* [Aim of the task]
Give again exactly the lines that stretch from the one with "Instruction: Select the" to the end of the data below, including both of those lines and nothing else.

Dataset entries:
╭──
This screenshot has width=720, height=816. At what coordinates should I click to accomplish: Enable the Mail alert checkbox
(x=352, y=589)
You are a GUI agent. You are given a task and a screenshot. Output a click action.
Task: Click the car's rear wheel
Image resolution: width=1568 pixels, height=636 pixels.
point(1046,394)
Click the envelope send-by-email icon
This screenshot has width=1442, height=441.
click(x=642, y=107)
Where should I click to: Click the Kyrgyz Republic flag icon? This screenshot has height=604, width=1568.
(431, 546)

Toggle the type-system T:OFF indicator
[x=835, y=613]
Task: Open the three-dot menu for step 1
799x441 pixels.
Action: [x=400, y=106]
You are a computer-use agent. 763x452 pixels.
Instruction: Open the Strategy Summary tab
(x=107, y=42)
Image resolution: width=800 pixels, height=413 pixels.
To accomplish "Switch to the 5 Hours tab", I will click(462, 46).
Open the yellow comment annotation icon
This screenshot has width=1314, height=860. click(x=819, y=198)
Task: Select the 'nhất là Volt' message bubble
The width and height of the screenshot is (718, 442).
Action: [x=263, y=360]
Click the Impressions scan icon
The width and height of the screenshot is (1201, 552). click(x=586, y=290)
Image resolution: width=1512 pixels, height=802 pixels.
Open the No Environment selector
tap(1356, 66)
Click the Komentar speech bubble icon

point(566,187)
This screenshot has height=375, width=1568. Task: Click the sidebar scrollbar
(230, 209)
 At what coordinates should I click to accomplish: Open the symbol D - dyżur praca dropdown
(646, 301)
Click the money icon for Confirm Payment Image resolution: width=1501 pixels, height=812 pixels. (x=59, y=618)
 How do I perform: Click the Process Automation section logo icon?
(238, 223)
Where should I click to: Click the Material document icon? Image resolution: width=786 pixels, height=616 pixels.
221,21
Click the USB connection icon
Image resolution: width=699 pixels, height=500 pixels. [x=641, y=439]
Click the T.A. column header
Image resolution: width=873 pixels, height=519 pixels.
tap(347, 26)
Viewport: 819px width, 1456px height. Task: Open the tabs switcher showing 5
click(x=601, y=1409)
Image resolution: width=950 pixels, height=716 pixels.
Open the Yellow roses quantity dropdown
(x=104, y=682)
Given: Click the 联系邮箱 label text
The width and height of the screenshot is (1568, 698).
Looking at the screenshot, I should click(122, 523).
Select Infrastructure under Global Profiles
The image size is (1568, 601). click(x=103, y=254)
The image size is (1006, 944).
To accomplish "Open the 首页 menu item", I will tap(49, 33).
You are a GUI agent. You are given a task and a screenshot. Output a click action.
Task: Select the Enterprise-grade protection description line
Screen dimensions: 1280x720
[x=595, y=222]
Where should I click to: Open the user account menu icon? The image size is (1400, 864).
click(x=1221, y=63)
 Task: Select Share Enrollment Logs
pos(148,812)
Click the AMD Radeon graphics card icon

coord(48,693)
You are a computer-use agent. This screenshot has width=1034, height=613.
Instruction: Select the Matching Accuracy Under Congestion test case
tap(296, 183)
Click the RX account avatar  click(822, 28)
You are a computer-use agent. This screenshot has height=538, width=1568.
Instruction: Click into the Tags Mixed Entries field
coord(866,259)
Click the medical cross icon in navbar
╰──
* [Worked solution]
Instruction: Select the Matching Accuracy Under Congestion test case
tap(296, 183)
Click the RX account avatar  click(822, 28)
You are a computer-use agent. This screenshot has height=538, width=1568.
Instruction: Click into the Tags Mixed Entries field
coord(866,259)
Click the medical cross icon in navbar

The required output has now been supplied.